(Collected data entries)
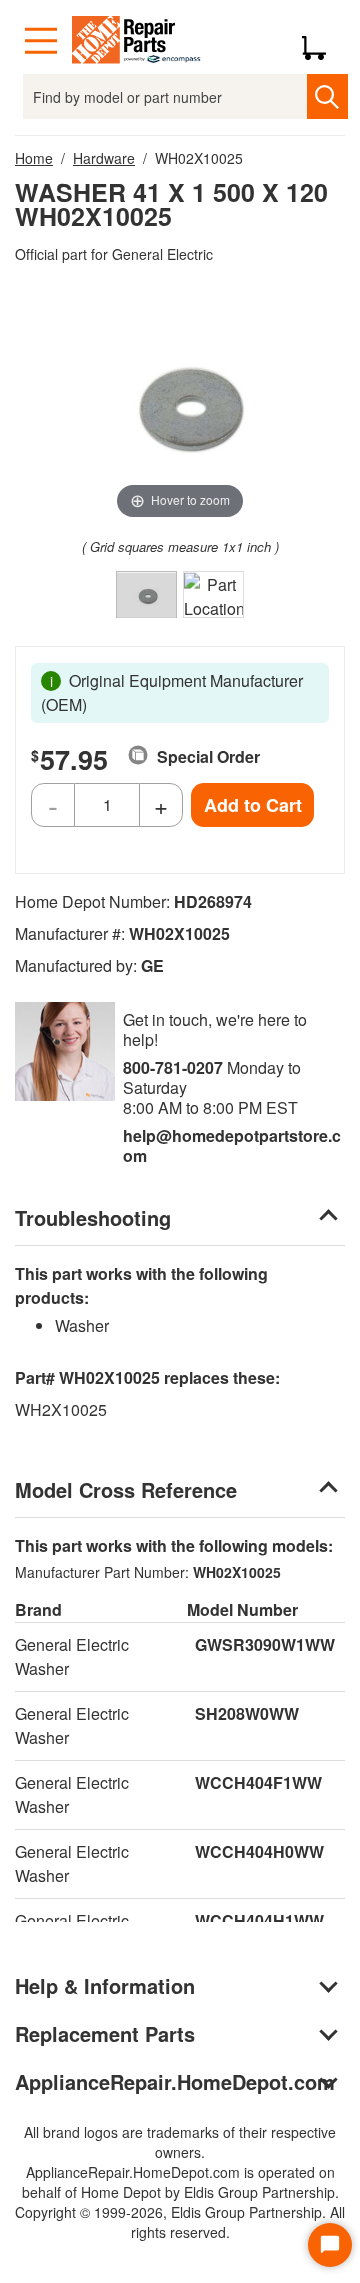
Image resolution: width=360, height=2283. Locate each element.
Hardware (104, 158)
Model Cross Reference (126, 1489)
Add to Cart (253, 805)
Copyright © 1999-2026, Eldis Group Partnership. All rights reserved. (180, 2222)
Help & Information (105, 1985)
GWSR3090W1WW (265, 1644)
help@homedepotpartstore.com (232, 1145)
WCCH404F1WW (258, 1782)
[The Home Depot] (137, 41)
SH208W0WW (247, 1713)
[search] (327, 96)
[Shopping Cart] (321, 41)
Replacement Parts (105, 2033)
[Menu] (41, 41)
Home (34, 158)
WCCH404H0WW (259, 1851)
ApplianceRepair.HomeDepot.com (175, 2081)
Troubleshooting (93, 1217)
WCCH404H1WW (259, 1920)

→ Exercise description: Transcribe, word for word, every line from the one containing "WCCH404H0WW (259, 1851)" through the final line of the entries, and nothing else.

→ Result of this exercise:
WCCH404H0WW (259, 1851)
ApplianceRepair.HomeDepot.com (175, 2081)
Troubleshooting (93, 1217)
WCCH404H1WW (259, 1920)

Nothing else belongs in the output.